LONDON, May 7 (Xinhua) -- A new exhibition of paintings from the British royal collection and historic clothing cast an unusual light on the clothing and accessories of European royalty over 250 years.
The exhibition "In Fine Style: The Art of Tudor and Stuart Fashion" opens daily from May 10 to October 6 at the Buckingham Palace Art Gallery.
The show, which follows a well-received exhibition of Leonardo da Vinci's sketches from the Royal Collection in 2012, includes more than 60 portraits and some of the most famous paintings from Queen Elizabeth II's personal collection including a Rembrandt portrait, and several well-known paintings by Anthony van Dyck.
Besides, the bodice, doublet and even armour could give visitors a three-dimensional understanding of what people were wearing hundreds of years ago.
"This exhibition tells a story of fashion, in the 16th and 17th centuries through portraiture," said Anna Reynolds, curator of paintings with the Royal Collection Trust.
"Fashion conveyed all sorts of different messages at that time, and the most important one was the demonstration of your status and how wealthy you were, and where exactly you were in society," she said.
MESSAGES FROM ROYAL DRESSES
The exhibition started with a portrait of Henry VIII (1509-1547), who was described by the Venetian ambassador as "the best dressed sovereign in the world." He emphasized power with his dresses by using colors like gold, black, red and which, where were traditionally associated with monarchy. He also wore silk, fur, cloth of gold, as well as large jewels so as to look most splendid in the crowd.
Equally impressive was a portrait of Elizabeth I, who was 13-year-old then. After her mother Anne Bolyn was executed, she was deemed illegitimate. But Elizabeth was wearing a crimson gown, the rare dye of which was derived from crushed insects and showed that she was still in royal favor. Her fore sleeves were made of cloth of silver, woven with gold, which was used only by the royal family.
Status was reflected not only by colors and fabrics, but adornments and accessories as well.
Anne of Denmark, queen consort of James I, was known for her adoration of jewelry. Her hair jewels with the pattern of C4 were from her brother Christian IV of Denmark, while an S on her collar was from her mother Sophia. These details suggested that she was not only wife of an English king, but had strong connection with Denmark.
Lace was also an important indicator of social status and wealth. According to Reynolds, another highlight at the exhibition was a triple portrait of Charles I (1625-49). Anthony van Dyck was commissioned to paint the king in three different angles for sculptor Gian Lorenzo Bernini to make a bust. Charles I wore three lace collars with different designs so as to provide the sculptor a menu of options.
CHANGES AND FOREIGN INFLUENCES
During the 16th century there was no English style of dress, Reynolds told Xinhua. "Shakespeare remarks on it, with the English combining various elements from abroad to make something quite fantastic."

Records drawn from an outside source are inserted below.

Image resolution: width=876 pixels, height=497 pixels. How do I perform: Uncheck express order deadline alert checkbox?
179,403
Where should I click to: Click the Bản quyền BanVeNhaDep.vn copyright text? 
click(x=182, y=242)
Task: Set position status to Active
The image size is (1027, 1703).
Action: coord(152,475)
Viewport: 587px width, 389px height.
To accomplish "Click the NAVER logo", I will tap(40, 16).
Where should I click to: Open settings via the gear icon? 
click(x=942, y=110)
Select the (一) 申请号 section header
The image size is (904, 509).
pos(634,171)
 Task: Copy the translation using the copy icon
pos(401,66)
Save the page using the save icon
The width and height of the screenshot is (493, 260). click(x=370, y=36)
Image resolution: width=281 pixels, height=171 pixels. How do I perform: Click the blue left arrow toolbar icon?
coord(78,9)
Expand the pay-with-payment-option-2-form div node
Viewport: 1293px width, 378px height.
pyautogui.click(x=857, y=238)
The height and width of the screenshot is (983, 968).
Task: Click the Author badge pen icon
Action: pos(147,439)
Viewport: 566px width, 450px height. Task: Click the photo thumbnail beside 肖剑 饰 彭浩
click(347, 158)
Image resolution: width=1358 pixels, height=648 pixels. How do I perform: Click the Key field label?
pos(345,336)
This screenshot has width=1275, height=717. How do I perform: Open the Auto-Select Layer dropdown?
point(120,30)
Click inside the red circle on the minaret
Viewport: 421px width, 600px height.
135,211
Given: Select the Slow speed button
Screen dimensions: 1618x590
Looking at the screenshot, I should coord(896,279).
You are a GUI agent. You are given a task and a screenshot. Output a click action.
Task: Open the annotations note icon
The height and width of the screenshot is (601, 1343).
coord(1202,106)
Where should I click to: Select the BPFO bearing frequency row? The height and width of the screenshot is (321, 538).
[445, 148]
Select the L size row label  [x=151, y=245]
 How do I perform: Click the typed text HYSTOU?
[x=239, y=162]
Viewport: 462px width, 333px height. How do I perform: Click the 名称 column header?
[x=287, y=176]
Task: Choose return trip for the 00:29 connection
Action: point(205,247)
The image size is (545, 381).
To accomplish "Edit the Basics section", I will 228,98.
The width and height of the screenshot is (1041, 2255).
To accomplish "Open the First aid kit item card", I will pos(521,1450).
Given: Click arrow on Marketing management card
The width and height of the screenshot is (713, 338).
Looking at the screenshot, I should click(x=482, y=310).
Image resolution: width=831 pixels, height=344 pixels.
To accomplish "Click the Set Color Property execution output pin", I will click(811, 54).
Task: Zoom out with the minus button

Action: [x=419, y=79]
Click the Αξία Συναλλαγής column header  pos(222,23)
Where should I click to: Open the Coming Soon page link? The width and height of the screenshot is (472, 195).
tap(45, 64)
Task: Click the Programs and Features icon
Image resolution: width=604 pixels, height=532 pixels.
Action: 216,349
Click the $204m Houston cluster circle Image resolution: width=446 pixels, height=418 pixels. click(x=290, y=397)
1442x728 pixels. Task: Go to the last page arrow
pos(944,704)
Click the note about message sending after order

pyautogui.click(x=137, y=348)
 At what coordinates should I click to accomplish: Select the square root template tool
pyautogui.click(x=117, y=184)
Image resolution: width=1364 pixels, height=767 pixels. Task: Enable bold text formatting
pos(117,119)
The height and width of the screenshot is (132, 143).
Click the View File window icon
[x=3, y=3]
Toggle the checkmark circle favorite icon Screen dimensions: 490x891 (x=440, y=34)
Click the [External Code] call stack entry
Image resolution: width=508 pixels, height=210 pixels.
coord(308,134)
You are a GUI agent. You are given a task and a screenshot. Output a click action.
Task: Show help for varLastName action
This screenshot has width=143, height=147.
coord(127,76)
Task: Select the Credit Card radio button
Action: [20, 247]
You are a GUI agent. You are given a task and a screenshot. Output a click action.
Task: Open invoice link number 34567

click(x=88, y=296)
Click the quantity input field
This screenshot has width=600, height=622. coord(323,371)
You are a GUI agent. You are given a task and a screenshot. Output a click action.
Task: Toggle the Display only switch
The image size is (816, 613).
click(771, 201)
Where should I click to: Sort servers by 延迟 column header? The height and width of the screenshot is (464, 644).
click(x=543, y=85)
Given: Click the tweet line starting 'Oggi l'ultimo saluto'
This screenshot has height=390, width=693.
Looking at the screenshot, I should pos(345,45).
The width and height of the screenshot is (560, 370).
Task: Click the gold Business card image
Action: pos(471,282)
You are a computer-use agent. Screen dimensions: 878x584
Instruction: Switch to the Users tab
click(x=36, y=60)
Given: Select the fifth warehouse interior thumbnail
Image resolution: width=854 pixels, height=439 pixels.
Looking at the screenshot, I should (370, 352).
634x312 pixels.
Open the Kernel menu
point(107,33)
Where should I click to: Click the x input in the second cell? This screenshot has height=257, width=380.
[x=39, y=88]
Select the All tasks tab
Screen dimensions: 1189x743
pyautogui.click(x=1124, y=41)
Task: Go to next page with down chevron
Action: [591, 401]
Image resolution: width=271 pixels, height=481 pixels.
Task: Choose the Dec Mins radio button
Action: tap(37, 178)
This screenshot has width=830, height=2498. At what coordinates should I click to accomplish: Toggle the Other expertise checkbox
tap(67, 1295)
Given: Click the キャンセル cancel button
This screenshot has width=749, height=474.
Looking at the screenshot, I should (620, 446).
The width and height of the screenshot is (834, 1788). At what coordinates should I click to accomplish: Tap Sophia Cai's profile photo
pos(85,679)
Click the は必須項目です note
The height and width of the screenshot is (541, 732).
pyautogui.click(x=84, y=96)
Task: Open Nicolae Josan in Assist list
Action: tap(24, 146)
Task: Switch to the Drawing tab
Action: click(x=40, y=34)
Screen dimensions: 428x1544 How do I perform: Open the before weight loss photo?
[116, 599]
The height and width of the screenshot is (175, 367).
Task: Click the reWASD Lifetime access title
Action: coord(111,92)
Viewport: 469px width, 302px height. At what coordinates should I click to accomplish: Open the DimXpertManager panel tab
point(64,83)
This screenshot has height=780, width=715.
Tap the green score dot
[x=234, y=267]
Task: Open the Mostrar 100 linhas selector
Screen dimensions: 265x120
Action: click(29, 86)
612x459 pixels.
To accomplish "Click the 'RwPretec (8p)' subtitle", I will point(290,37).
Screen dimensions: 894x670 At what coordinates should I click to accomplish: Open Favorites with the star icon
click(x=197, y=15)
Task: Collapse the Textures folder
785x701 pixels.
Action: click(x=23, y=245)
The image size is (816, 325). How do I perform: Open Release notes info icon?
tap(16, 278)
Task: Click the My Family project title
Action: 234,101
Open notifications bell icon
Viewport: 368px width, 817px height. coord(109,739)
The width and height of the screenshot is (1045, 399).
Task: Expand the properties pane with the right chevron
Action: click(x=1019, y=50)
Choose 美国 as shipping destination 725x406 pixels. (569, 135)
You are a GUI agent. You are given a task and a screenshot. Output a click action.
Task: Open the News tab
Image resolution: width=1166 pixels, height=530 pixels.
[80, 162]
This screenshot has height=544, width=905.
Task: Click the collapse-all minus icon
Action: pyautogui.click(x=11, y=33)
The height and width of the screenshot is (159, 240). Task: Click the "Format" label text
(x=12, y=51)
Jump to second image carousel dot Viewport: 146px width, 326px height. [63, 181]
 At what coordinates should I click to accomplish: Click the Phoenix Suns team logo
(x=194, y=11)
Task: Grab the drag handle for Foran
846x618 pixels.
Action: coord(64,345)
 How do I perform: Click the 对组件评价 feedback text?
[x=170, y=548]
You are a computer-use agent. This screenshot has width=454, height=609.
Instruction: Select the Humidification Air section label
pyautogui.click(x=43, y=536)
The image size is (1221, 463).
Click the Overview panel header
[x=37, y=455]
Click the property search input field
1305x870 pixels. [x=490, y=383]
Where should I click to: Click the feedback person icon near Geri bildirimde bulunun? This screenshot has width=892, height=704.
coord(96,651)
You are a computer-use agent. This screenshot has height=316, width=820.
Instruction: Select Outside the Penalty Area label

During the 16th century fashion drew its inspiration from the most powerful European nation Spain, and its domination across Europe of its rulers the House of Habsburg.
That meant Spanish styles were worn in Italy, the Low Countries and parts of Germany to make a political presence by what royalty, court and the ruling class were wearing; the fashion emphasized how powerful Spain was and how far its power extended.
But in the 17th century France became more important, and at the same time it became more the leader of fashion, symbolized by the Sun King Louis XIV's court and his court at Versailles, where being fashionable seemed to be the main task of courtiers, who were principally there to reflect glory on Louis.
"By the time of the 17th century we have the Stuart style, with Charles I being a trendsetter and a leader of fashion and I think that is when English dress really come into its own," said Reynolds.
By the end of the 17th century, Charles II (1660-1685, Charles I's son) was consciously trying to create an English form of dress, said Reynolds, although France remained the leading exporter of luxury goods.
However, Charles II even had a French tailor, to keep him right up to date with the cutting edge of court fashion and put him one step ahead of the French.
One of the paintings shows him in a distinctive coat and breeches "to distinguish him from the royal fashions of France," said Reynolds.
The exhibition takes in paintings from the time of Henry VII (1485-1509) onwards, and charts an era when fashion became more accessible, if not to the common man then to the rich man, instead of being the preserve of the court and royalty.
"Fashions still continue to be used to demonstrate status but it is not just the elite any more," said Reynolds.
"During Henry VIII's time (1509-1547), to be really fashionable you had to be at the court and really, really rich. But by the 17th century there is the rising gentry and merchant classes. This rise of the middle class able to follow fashions is a trend that continues even more into the 18th century."